── Dataset entries

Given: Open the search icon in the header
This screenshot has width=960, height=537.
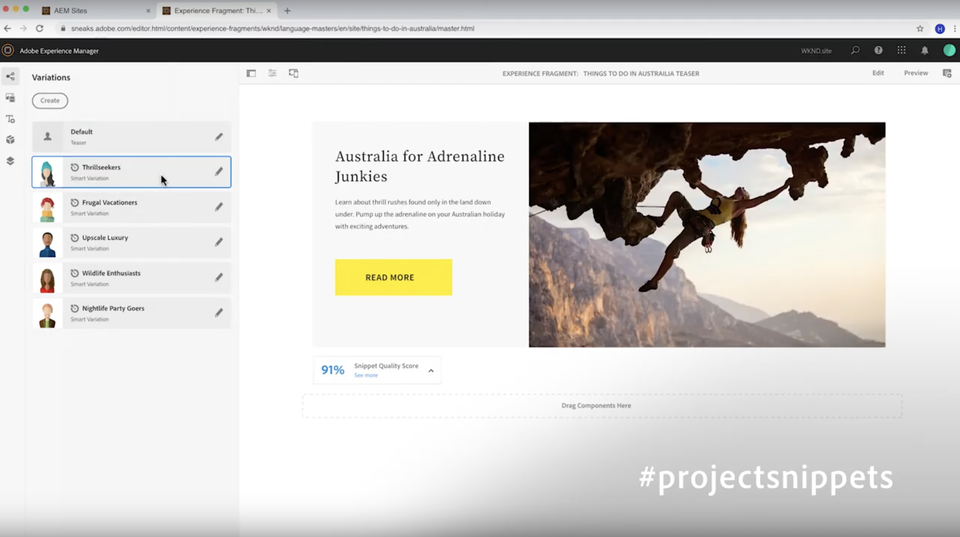Looking at the screenshot, I should (x=855, y=50).
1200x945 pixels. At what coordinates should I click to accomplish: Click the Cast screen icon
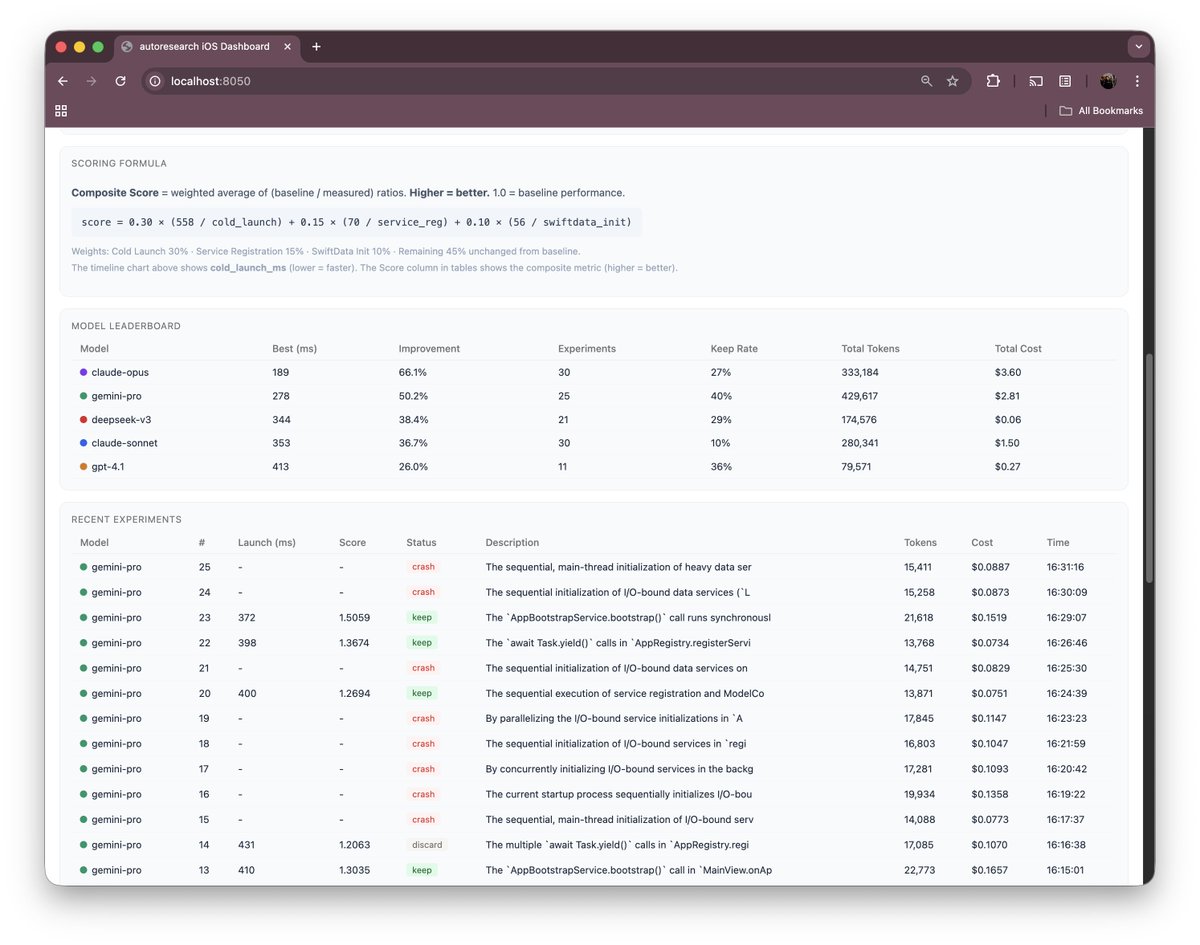(x=1036, y=81)
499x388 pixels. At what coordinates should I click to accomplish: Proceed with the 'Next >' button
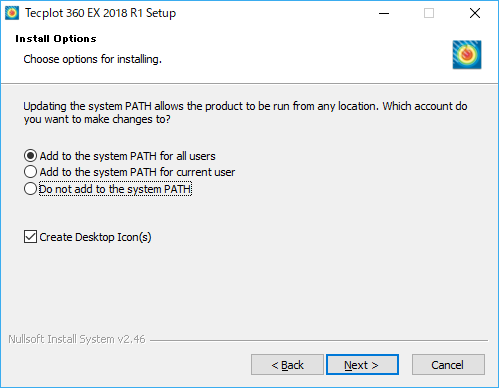click(x=362, y=365)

────

• Exercise description:
All the lines above are to be reproduced exactly, except the pictures.

• Completed exercise:
Given: Open the search icon in the header
This screenshot has width=960, height=537.
Looking at the screenshot, I should (x=855, y=50).
1200x945 pixels. At what coordinates should I click to accomplish: Click the Cast screen icon
(x=1036, y=81)
499x388 pixels. At what coordinates should I click to accomplish: Proceed with the 'Next >' button
click(x=362, y=365)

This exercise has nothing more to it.